Ethical-Advice Taker: Do Language Models Understand Natural Language Interventions?
This addresses the problem of mitigating social stereotypes in AI models for researchers and practitioners, but it is incremental as it builds on existing methods for quantifying stereotypes.
The authors investigated whether natural language interventions can alter a QA model's unethical behavior, specifically in the context of social stereotypes, and found that current models respond poorly to such interventions, with zero-shot evaluation showing minimal improvement and few-shot learning remaining inadequate for generalization.

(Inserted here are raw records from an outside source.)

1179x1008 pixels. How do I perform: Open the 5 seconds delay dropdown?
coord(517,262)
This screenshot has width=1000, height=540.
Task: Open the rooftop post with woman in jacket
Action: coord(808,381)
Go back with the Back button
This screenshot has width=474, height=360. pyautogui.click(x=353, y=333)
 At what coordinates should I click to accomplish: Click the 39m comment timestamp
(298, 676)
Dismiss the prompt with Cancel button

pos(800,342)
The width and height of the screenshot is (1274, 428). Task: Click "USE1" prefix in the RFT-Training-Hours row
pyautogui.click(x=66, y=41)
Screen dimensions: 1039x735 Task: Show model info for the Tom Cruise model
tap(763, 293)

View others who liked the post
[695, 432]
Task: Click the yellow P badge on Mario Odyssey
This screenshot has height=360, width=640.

Is it possible to use natural language to intervene in a model's behavior and alter its prediction in a desired way? We investigate the effectiveness of natural language interventions for reading-comprehension systems, studying this in the context of social stereotypes. Specifically, we propose a new language understanding task, Linguistic Ethical Interventions (LEI), where the goal is to amend a question-answering (QA) model's unethical behavior by communicating context-specific principles of ethics and equity to it. To this end, we build upon recent methods for quantifying a system's social stereotypes, augmenting them with different kinds of ethical interventions and the desired model behavior under such interventions. Our zero-shot evaluation finds that even today's powerful neural language models are extremely poor ethical-advice takers, that is, they respond surprisingly little to ethical interventions even though these interventions are stated as simple sentences. Few-shot learning improves model behavior but remains far from the desired outcome, especially when evaluated for various types of generalization. Our new task thus poses a novel language understanding challenge for the community.